Mammalian Diaphanous (mDia) may be involved in the signal transduction of sphingosine-1-phosphate on developing actin stress fiber of human fibroblasts

Sphingosine 1-phosphate (S1P) is a biologically active lipid mediator with many pivotal roles in the regulation of cell growth, migration, differentiation, and apoptosis. However, signal transduction mediated by S1P in human fibroblasts is still unclear. We investigated signal transduction by S1P in human fibroblasts using collagen matrix contraction in order to explore whether or not S1P could be applied for the treatment of skin wound healing. We found that S1P promoted floating collagen matrices' contraction, for the in vitro model of initial phase wound contraction, in which some kinds of G protein, such as Gi alpha, Rac 1, and Rho, were involved.
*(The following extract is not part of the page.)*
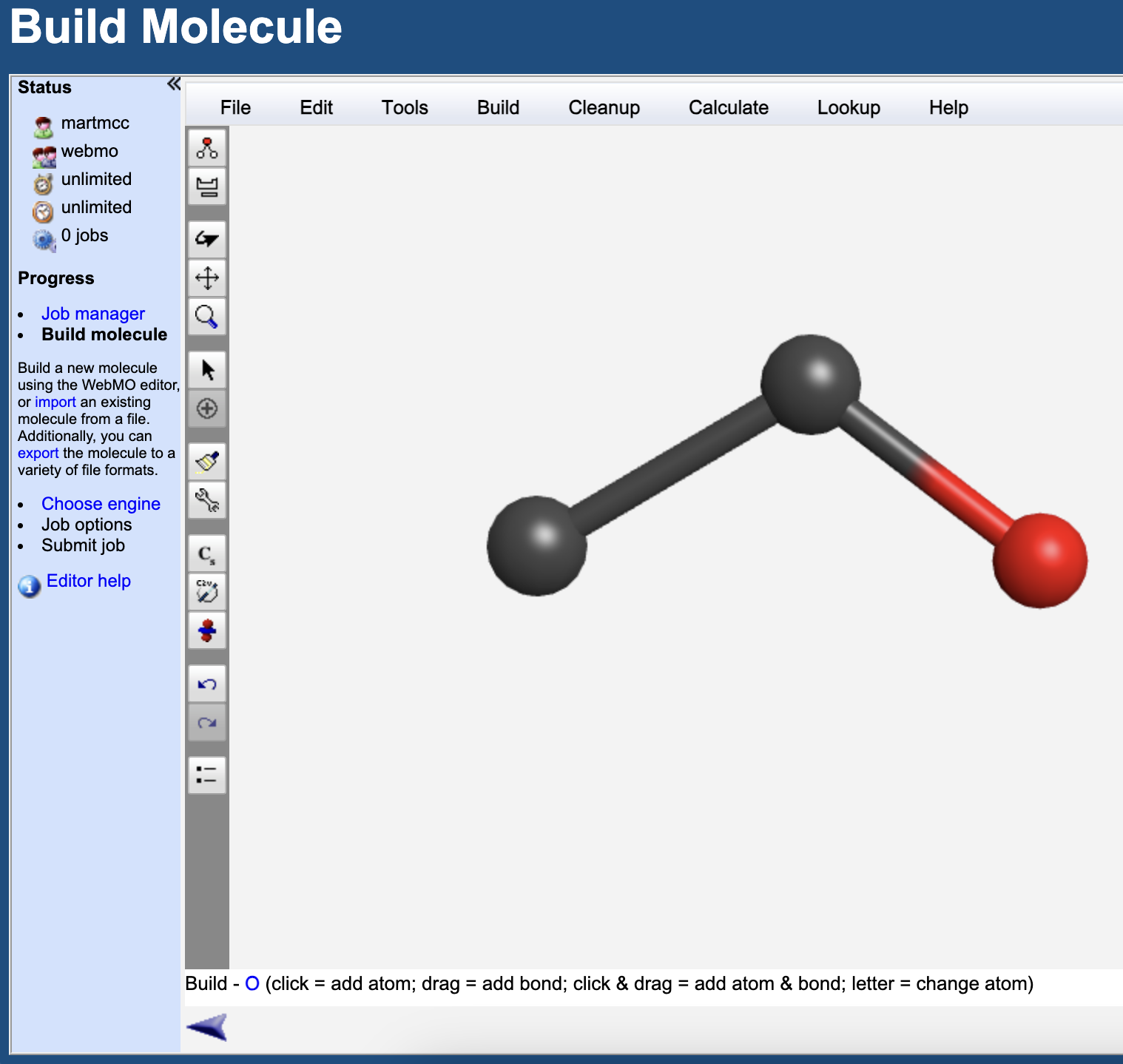Collapse the Status sidebar with double chevron
The image size is (1123, 1064).
[173, 84]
However, Rho-associated coiled-coil forming kinase (ROCK) was partially involved in S1P-promoting floating collagen matrices contraction. Mammalian Diaphanous (mDia) as well as ROCK have been identified to be putative downstream target molecules of Rho. In mDia-silenced cells, the ROCK inhibitor suppressed actin stress fiber formation regardless of the presence or absence of S1P. Our results indicate that mDia as well as ROCK may be situated downstream of Gi alpha, Rac1, and Rho to induce actin stress fiber development by human fibroblasts stimulated with SIP.